John Hussman's MarketCap/GVA metric suggests that even without a crash, starting from these prices locks investors into a "1% Decade" where nominal returns will lose to 3% inflation. The bear case, in short: we have pulled a decade of future returns into the present, leaving an empty tank for the years ahead.
The Berkshire Signal. Warren Buffett retired on January 1, 2026, leaving Greg Abel with $382 billion in cash. After selling stocks for 12 straight quarters, Buffett effectively stated his thesis: the "Risk-Free Rate" of T-bills at 4%+ is far superior to the "Risk-Heavy" returns of stocks at a 38 CAPE.
The $700 Billion AI Gamble: Risky, But Points to the Bull Case
The valuation bears have math on their side. And further they point to the crazy buildout of the AI data center infrastructure. The "Big Five" hyperscalers are projected to spend up to $700 billion on capex in 2026 alone. And for what? OpenAI and Anthropic, the two leading AI model builders, had revenue of no more than $20B in 2025. Even in their wildly optimistic projections, revenue will not exceed $100B in 2026 and could well be much less.
This points to the risk that commentators such as Howard Marks and Michael Burry are pointing to - this may be a waste of capital far worse than the dot-com boom. It is risky, and if it doesn't pay off, the Mag 7 could easily lose half their value and drag the market into a deep bear.
However, what if these crazy investments pay off? What if you get $500B in AI model sales in 2028 and $1.5 trillion in 2029? What if you can truly replace large swaths of the 700 million people and $40 trillion developed world human labor market with AI?
The Math of Abundance. The bull case is about creating new digital workers and using digital workers as labor replacement. We can get to these numbers by replacing ~1% of labor in 2028, going to 3% in 2029.
If AI drives productivity growth from the current 2.2% trend to a 5-6% level, nominal GDP growth could surge to 8% or higher.
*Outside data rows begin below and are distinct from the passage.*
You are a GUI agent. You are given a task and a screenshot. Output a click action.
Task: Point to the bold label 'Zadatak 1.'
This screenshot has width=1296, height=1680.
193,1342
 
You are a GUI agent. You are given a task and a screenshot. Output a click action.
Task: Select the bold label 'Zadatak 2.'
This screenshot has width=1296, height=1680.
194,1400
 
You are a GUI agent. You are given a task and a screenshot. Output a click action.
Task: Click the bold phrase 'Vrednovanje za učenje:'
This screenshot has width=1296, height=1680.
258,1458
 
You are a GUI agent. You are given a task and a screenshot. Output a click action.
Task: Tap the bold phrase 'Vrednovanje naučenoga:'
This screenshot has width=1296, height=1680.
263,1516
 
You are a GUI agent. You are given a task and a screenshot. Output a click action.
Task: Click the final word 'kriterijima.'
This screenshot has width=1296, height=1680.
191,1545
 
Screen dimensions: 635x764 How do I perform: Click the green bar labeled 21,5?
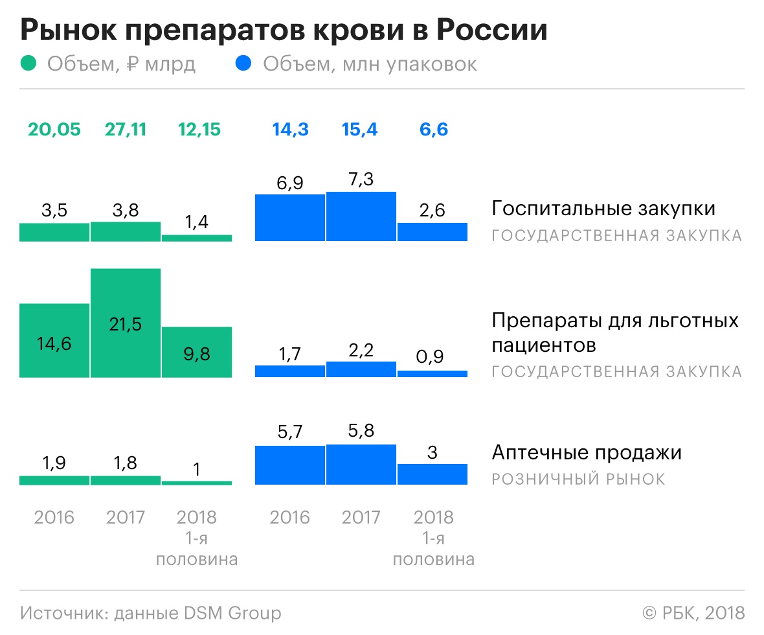(126, 323)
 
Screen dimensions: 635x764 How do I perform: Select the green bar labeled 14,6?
(54, 340)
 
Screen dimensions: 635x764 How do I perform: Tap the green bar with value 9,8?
(196, 352)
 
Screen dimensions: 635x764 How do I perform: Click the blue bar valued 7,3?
(361, 216)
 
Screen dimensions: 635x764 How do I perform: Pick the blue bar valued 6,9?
(290, 218)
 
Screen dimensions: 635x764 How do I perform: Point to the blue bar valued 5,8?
(361, 465)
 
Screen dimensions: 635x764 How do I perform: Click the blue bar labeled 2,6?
(432, 232)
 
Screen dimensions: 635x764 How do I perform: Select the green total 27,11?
(126, 129)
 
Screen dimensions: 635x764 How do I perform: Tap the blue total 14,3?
(290, 129)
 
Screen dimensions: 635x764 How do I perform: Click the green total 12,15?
(199, 129)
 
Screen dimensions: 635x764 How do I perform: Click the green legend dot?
(29, 64)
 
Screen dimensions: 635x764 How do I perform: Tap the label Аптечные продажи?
(587, 452)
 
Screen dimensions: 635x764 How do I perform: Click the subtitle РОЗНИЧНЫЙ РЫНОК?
(578, 479)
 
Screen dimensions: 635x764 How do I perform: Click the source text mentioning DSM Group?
(150, 612)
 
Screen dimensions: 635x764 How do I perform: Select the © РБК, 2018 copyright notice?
(693, 612)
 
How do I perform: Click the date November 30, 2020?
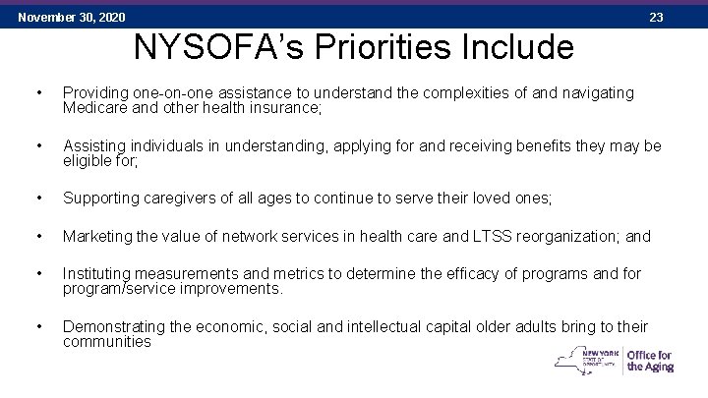tap(72, 17)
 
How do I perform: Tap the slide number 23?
tap(657, 17)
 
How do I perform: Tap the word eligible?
tap(87, 160)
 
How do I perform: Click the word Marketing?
tap(97, 237)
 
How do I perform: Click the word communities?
tap(107, 342)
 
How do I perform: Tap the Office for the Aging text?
tap(649, 361)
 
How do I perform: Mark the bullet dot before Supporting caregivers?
tap(36, 199)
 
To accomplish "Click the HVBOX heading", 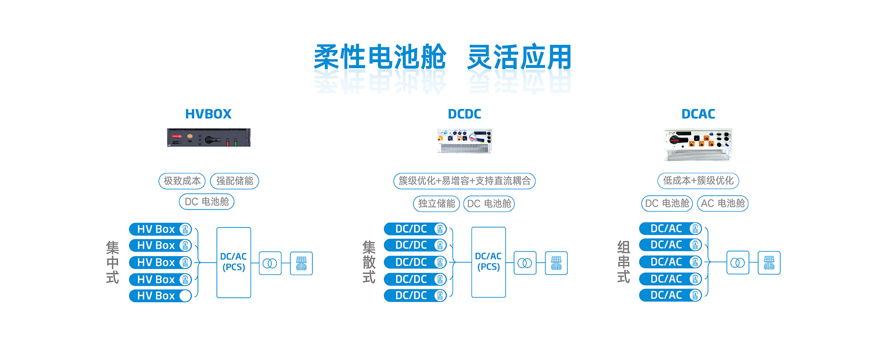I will [208, 114].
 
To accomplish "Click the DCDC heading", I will [464, 114].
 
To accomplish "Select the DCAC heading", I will [698, 114].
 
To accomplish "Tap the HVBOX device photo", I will [209, 138].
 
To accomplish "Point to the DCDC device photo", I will [464, 141].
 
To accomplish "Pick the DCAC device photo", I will [698, 144].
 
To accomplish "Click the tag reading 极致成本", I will [182, 181].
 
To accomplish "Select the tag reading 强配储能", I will [234, 181].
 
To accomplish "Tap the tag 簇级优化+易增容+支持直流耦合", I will [464, 181].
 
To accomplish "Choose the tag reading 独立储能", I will [437, 204].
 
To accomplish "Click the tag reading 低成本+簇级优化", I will [698, 180].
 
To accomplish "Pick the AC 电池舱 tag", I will [723, 204].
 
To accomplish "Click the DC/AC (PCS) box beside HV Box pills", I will [233, 262].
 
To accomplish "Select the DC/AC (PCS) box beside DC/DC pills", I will [488, 262].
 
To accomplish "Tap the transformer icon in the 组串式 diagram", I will [737, 263].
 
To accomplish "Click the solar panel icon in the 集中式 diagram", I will [301, 263].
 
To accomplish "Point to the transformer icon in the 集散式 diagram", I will [525, 263].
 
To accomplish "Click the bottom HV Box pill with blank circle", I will [160, 296].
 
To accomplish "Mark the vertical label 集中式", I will [113, 262].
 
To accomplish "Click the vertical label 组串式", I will [623, 262].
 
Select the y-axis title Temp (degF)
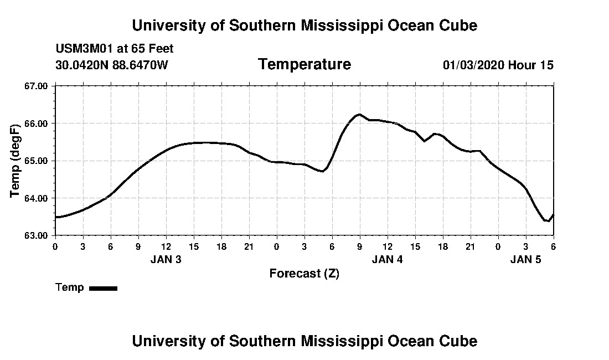pos(16,161)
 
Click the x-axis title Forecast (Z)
pos(304,273)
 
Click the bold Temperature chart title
pos(304,65)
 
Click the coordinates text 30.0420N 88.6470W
pos(111,65)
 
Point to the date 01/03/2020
pos(473,65)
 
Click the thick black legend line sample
pos(103,288)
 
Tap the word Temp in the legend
pos(70,287)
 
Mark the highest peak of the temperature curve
pos(359,115)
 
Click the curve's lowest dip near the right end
pos(548,220)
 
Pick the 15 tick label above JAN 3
pos(193,246)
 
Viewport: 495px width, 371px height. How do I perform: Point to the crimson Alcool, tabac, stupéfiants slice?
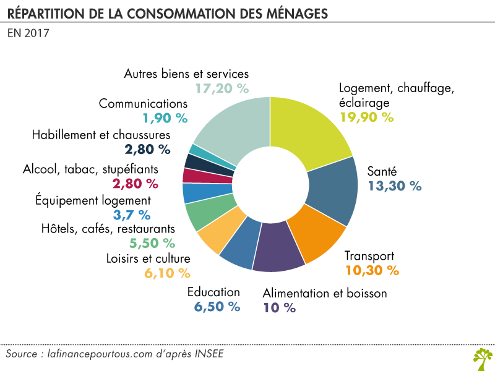(194, 175)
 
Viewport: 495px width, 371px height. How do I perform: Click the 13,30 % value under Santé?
(394, 186)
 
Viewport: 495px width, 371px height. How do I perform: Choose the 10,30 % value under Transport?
(371, 270)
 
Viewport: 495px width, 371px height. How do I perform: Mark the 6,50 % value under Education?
(216, 306)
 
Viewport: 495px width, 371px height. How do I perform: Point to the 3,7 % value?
(132, 215)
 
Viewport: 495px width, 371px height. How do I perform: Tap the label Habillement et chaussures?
(100, 135)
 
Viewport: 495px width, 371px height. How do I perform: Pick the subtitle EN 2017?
(28, 33)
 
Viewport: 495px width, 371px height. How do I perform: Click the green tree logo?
(482, 357)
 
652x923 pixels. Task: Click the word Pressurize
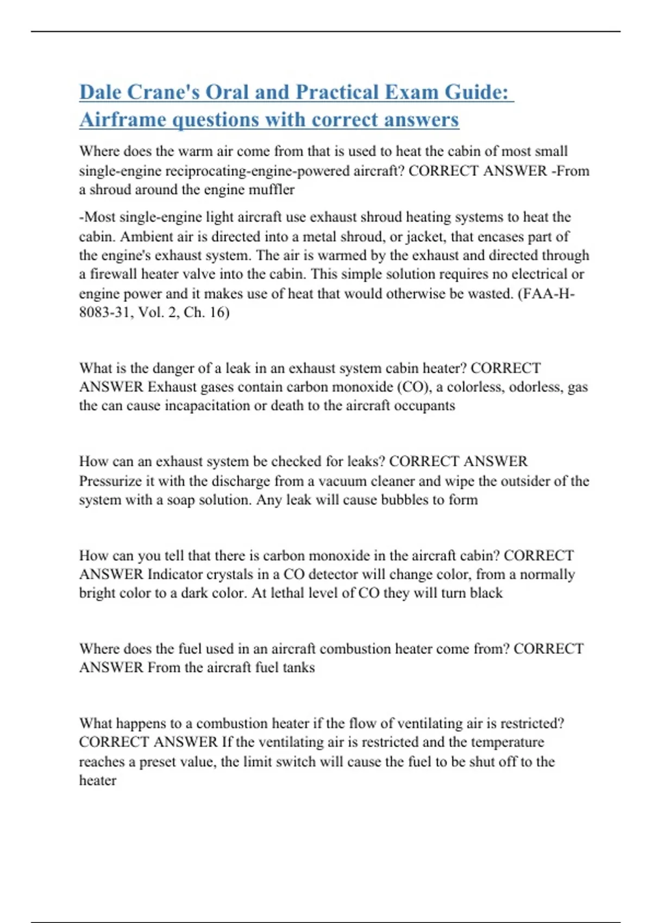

Corporate margins wouldn't just stay high - they'd expand from 13.9% toward 20% as the cost of cognitive labor collapses.
If S&P 500 earnings grow at a 12.5% CAGR (consistent with a productivity revolution), EPS would reach $900 by 2035. Even if the market's P/E multiple compresses from 22x down to 18x, the index would still hit 16,200. That's a 10% stock market CAGR driven by fundamental earnings growth, not speculative fever.
The ArcVest Playbook: How to Invest Today
The market in 2026 is both dangerously expensive and potentially the launchpad for the greatest economic expansion in a generation. Our rules for navigating this Bifurcation:
Don't Be All-Out. The productivity revolution is too real to ignore. Sitting entirely in cash means missing the potential for S&P 16,000.
Don't Chase Price. Buying at the 98th percentile of valuation is a recipe for a 10-year wait to break even if the AI miracle is delayed.
Diversify Beyond U.S. Large Cap International Developed (e.g. SPDW) and Emerging Markets (e.g. VWO) trade at deep discounts to the S&P. Gold remains a useful hedge.
Hold Dry Powder. Follow the Buffett/Abel playbook. Cash is the only asset that lets you buy aggressively when a reset arrives.